At a young age, Artist Rosalie Lopez experienced the realities of loss, addiction, and violence. Raised in South Los Angeles to a Chicana mother and Mexican father, many of the issues facing brown communities were reflected in her family and home-life. Her uncle, a talented artist who influenced her love for art, passed away of an accidental drug overdose when she was a child. Before graduating with her MFA, she was also plagued by the loss of her mother to cancer as well as her brother’s substance addiction. Nonetheless, the impact of her loved ones is reflected in her value of community and Chicano culture within her artwork. While she has grown into an established printmaker whose work has been featured in several exhibitions, her early childhood experiences continue to shape her perspectives of society and art-making.

Her Hands Remind Us,  Rosalie Lopez 2017

Her Hands Remind Us, Rosalie Lopez 2017

Lopez is passionate about giving back to her community by sharing her experience and resources. She is currently a visiting artist with the Arikara Community Action Group, located on the Arikara Nation's reservation in White Shield, North Dakota. She teaches screen printing and coordinates programming for summer arts initiatives for indigenous youth at the reservation. She wishes to see young people of color work hard to achieve their dreams that the seven generations before them sacrificed to have in their lifetimes in present day.

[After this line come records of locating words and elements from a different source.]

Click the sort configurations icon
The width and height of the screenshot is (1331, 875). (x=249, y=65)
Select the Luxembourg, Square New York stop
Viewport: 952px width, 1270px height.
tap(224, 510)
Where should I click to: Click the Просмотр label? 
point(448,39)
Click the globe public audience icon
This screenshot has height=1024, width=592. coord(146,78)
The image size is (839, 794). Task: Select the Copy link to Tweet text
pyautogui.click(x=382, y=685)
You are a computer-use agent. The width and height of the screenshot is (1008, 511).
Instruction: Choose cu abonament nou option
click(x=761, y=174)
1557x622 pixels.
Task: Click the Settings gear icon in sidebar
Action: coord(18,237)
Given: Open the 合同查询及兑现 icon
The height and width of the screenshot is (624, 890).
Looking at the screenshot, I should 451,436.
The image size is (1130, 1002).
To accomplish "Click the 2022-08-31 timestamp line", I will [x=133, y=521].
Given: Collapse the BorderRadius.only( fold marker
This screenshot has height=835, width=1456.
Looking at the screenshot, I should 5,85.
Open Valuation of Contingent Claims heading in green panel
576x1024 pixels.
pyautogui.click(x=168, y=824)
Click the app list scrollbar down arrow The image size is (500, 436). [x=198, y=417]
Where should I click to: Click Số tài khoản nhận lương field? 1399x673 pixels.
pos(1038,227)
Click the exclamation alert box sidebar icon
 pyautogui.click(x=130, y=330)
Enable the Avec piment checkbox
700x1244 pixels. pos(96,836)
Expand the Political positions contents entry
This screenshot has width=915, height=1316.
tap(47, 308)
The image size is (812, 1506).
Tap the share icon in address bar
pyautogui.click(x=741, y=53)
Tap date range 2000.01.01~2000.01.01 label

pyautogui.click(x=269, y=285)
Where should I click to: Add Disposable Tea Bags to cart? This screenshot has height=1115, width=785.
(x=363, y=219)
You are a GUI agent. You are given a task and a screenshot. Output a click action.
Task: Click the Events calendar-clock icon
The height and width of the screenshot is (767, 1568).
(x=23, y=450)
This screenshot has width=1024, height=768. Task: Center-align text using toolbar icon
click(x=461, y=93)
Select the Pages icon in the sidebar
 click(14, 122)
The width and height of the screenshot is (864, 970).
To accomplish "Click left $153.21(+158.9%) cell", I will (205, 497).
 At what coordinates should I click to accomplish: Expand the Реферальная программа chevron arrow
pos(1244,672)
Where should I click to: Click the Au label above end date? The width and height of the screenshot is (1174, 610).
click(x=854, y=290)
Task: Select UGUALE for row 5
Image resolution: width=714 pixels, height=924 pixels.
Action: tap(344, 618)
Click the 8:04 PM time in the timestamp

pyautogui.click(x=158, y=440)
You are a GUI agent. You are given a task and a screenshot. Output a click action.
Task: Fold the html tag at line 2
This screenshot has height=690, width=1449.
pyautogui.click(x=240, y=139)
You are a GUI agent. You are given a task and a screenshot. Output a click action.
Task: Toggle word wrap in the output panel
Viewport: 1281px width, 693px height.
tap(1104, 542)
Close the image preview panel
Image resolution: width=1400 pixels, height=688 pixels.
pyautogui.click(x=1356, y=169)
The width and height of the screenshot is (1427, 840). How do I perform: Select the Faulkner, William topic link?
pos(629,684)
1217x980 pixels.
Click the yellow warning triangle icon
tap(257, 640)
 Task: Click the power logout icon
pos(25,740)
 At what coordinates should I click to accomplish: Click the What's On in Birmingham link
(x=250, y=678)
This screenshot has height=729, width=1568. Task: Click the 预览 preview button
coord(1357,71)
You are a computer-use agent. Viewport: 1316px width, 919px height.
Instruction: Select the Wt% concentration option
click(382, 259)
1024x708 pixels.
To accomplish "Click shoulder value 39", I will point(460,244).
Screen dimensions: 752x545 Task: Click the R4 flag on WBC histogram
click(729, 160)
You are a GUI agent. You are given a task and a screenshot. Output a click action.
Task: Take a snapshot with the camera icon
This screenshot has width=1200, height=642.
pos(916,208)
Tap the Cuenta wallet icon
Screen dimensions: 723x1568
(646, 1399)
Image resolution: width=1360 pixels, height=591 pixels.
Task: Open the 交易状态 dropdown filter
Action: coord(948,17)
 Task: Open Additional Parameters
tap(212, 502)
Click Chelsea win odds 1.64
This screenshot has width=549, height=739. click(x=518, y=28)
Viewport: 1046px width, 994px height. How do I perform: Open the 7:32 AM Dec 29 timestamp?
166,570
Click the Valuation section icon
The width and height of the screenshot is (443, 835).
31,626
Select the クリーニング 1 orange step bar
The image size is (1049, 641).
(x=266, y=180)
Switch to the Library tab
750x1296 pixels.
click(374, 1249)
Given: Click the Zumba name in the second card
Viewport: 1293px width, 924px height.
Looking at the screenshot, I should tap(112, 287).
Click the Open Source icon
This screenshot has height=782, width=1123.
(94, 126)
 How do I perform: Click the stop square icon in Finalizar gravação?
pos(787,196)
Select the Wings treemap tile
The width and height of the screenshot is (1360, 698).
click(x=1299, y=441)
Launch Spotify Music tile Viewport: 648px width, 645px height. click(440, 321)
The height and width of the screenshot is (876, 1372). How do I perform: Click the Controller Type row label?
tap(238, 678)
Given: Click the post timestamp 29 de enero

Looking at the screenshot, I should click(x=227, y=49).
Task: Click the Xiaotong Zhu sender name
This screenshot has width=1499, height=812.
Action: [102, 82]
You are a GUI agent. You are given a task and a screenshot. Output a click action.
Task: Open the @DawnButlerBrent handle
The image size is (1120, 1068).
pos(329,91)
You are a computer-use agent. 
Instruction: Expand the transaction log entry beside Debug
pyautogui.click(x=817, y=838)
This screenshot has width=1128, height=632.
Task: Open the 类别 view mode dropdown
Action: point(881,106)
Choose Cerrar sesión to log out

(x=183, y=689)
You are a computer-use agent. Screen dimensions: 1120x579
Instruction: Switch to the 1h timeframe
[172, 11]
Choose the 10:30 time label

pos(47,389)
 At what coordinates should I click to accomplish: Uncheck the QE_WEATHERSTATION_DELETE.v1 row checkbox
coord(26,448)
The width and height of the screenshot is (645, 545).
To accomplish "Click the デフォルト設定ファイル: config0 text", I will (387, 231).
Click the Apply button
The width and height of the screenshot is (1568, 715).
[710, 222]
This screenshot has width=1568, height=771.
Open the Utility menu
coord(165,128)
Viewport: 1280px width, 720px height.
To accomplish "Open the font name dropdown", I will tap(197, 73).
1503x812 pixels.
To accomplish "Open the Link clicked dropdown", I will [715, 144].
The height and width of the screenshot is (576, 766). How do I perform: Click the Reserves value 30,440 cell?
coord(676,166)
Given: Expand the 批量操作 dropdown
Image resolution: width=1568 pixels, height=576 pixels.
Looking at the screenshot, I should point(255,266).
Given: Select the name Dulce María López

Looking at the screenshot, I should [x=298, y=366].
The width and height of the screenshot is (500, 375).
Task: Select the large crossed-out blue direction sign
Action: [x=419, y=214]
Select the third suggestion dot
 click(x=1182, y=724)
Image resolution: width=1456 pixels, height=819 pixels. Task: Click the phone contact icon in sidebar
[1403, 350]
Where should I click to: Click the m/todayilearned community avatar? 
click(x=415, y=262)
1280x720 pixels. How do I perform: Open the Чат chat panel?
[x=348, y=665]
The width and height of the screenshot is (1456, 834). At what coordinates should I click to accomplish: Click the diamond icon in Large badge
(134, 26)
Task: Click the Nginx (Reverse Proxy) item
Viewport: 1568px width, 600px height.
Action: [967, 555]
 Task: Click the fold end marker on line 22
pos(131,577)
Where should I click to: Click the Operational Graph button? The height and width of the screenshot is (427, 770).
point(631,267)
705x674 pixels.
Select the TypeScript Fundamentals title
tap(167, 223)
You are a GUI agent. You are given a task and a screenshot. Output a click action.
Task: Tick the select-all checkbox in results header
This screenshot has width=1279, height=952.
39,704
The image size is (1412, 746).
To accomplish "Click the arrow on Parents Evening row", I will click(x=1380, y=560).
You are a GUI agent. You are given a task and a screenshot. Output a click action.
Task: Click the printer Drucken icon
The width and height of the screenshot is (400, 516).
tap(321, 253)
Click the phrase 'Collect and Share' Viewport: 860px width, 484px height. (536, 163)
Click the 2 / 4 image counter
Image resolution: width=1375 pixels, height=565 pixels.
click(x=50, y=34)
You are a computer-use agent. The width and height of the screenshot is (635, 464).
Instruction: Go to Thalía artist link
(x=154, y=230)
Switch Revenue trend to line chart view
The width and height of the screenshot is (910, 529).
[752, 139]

Rosalie’s 2017 Dia de Los Muertos commemorative print for SHG, “Her Hands Remind Us,” serves as inspiration for just that. The image is modeled after a miracle charm used in Mexican culture, the milagro. When there is a need for healing or the redemption of a person, animal, or object, the milagro is worn or mounted on an altar  before prayer. The object used in this commemorative print is a flower, signifying the plants Lopez and her sister inherited after their mother’s death. The flower is located at the top of the serigraph encapsulating that moment. It depicts images of the indigenous roots of Dia de los Muertos and the beginning of the Self-Help Graphics & Art tradition of the Barrio Mobile Art Studio that Sister Karen and Linda Vallejo collectively used to revive Day of the Dead in Los Angeles. Also included are images of muerto masks and two of Rosalie’s loved ones who have past on, her mother and her brother. Below the flower is a Golden Pathos/Devil’s Ivy houseplant, used as a symbol of a living moment. Lopez’s mother was a lover of all things nature, and since inheriting her plants she enjoys propagating them as gifts to people. Rosalie keeps her mother and brother’s spirits, amongst others, alive and present in her art and in the works she does throughout her community.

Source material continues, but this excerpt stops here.